To address the physiological importance of the gTlr9 alternative splicing for immune regulation, we ask whether similar phenomenon exists in macrophages, immune cells that actively expressing TLR9. Macrophages were collected from 24 groupers as a pool and seeded into 6-well plates for DRB pretreatment and removal as described. After stimulation with CpG ODN, the 9A/9B ratio decreased sharply after 0.5-h stimulation and remained low an hour later (Fig 6), a profile paralleled that of the GK-cells data (Fig 5). Taken altogether, our data suggest a role of NF-κB/p-TEFb-mediated phosphorylation of Pol II CTD in the regulation of grouper TLR9 pathway.
(A) Enriched macrophage were pre-treated with DRB and stimulated with ODN with or without the removal of DRB as previously described in Fig 5. Increase of 9B was observed from 0.5 h and beyond. (B) Proposed mechanism of gTlr9 alternative splicing regulation.
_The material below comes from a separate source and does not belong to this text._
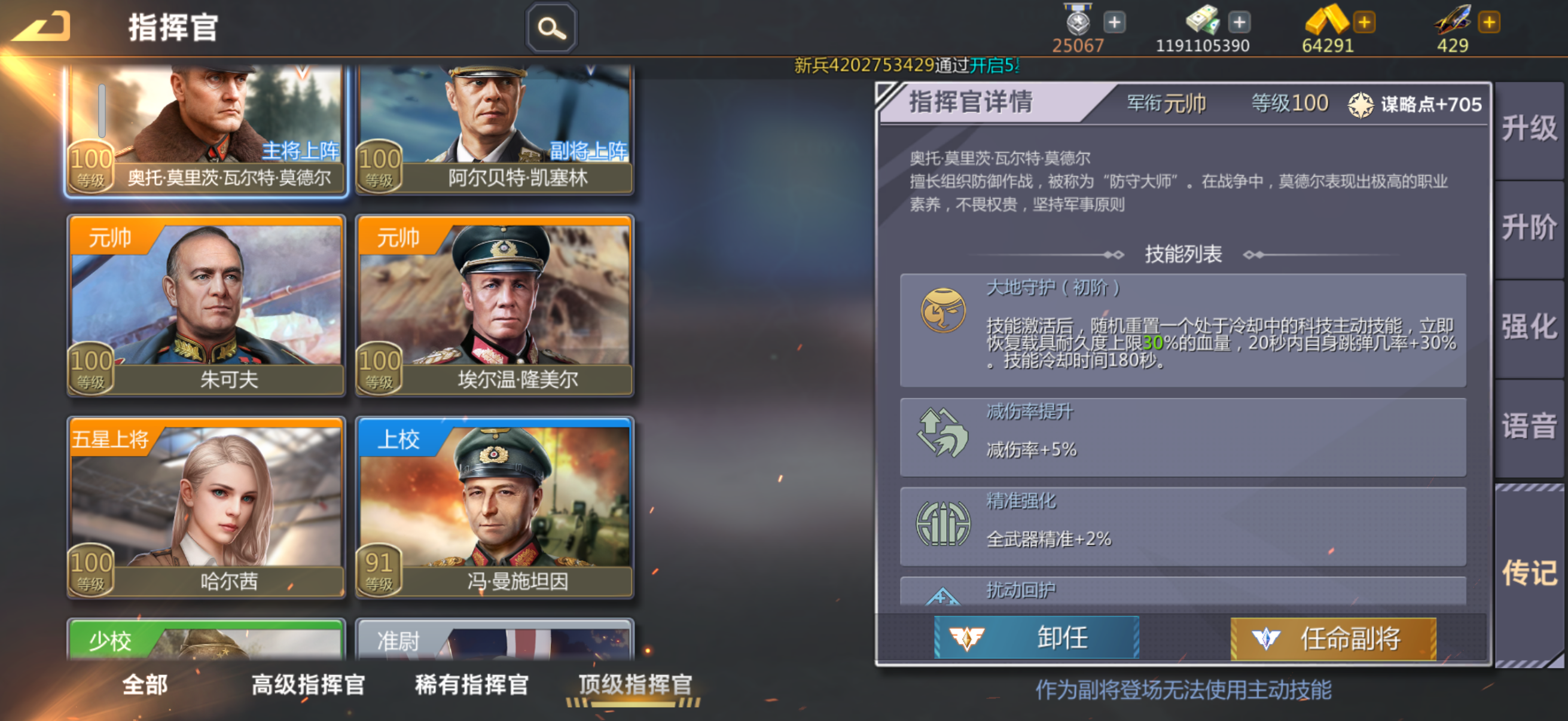Add missiles with the plus icon

point(1489,23)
A common necessity of the TLR signaling pathway is to control the duration and magnitude of immune responses, so as to prevent prolong, improper-scaled, or unchecked responses [50, 51]. One strategy is to employ alternative splicing for producing a negative regulator to attenuate the signaling . Consistent with this theme, we have previously shown that alternative splicing of gTlr9 gene yields a negative regulator, gTLR9B, to down regulate the magnitude of gTLR9 responses . However, in all cases of inhibitory isoforms reported [9–12, 14, 53], it is not clear how such alternative-splicing events are controlled. In this study, we focused on this issue by using grouper Tlr9 gene as a model system and uncovered that NF-κB-mediated Pol II CTD phosphorylation regulated the alternative-splicing event in question. Hence, our finding uncovers a self-limiting mechanism of grouper TLR9 signaling pathway, in which the activation of the pathway eventually augments the alternative splicing event that produces an inhibitory isoform to subdue the pathway.
Previous studies on how signaling influences splicing have uncovered that the expression or the properties of specific RNA binding proteins are altered, leading to a desired alternative splicing outcome. For example, the Ras-pathway-induced alternative splicing of the CD44-v5 exon is achieved by using ERK kinase to modify Sam68 . Alternatively, Mallory et al.  showed that, in T-cell signaling, activation of NF-κB regulates the activity of the splicing factor CELF2 through combined increases in transcription and mRNA stability. In this context, our findings indicate yet another pathway of NF-κB-signaling-regulated alternative splicing via, instead, direct modification of the Pol II CTD tail at Ser2 by p-TEFb. We noted that the response to stimuli in this case is rapid, in that a shift of the alternative splicing pattern can be readily observed within ~30 min (Fig 1). This observation suggests that in essence the gTLR9 signaling can be promptly terminated once the stimulus is removed.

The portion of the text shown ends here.